Data section →
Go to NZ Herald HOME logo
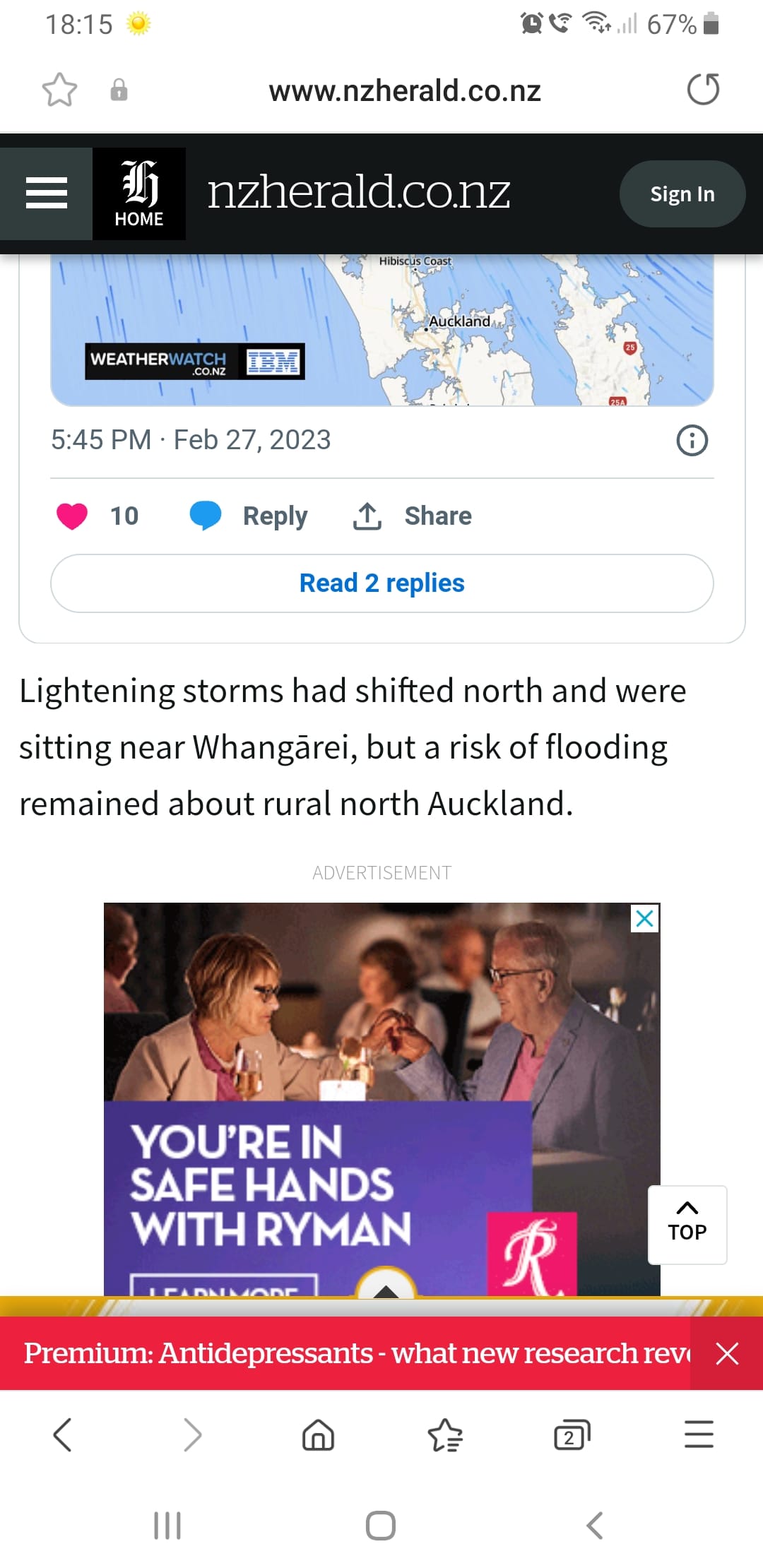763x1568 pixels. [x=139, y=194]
--
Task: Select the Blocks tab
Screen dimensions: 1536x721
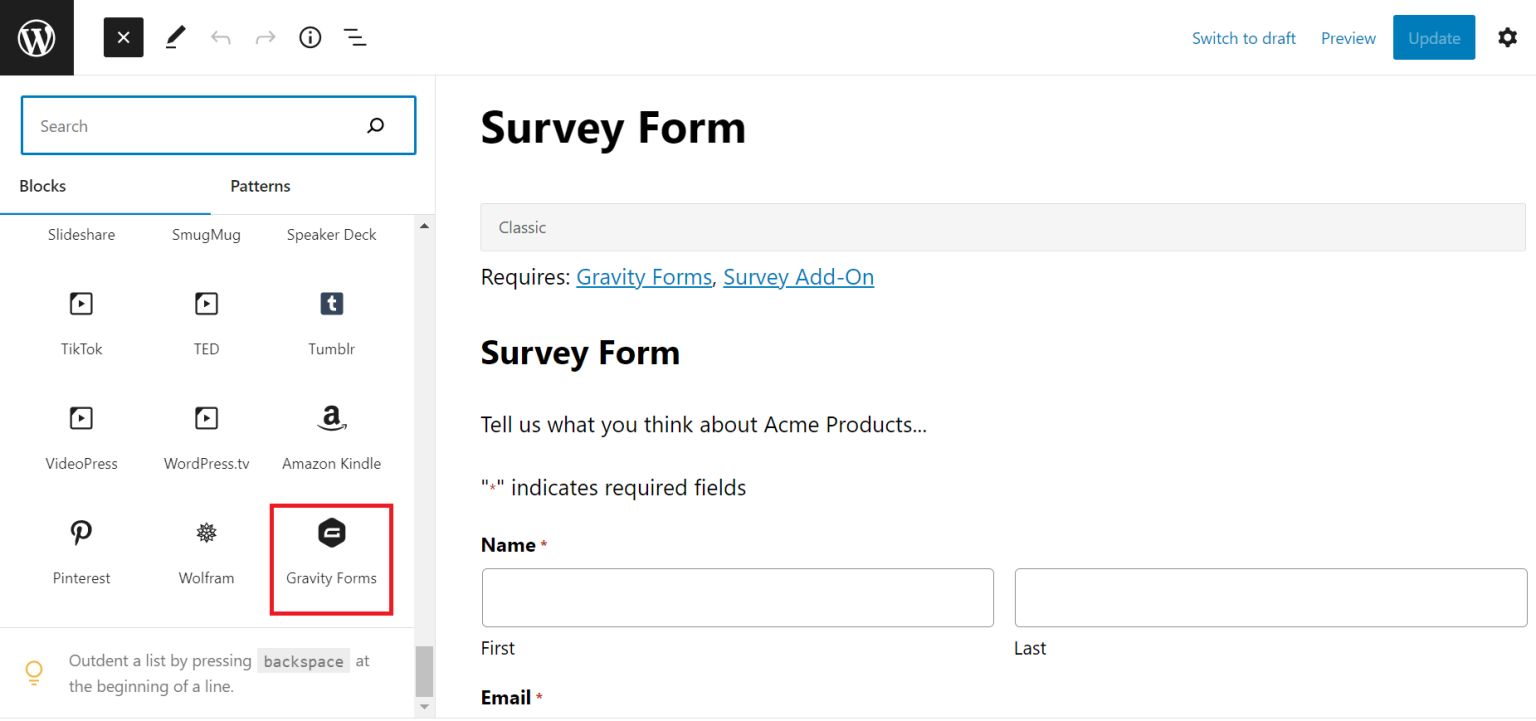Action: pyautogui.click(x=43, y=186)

What the exercise asks → Please arrange the lines of the records as a Markdown table with the columns Row and Text, starting with the line containing "Task: Select the Blocks tab" and going on through the line containing "Action: pyautogui.click(x=43, y=186)", both included. Leave out blank lines and pictures, and give only those lines.

Exercise answer →
| Row | Text |
|---|---|
| 1 | Task: Select the Blocks tab |
| 2 | Screen dimensions: 1536x721 |
| 3 | Action: pyautogui.click(x=43, y=186) |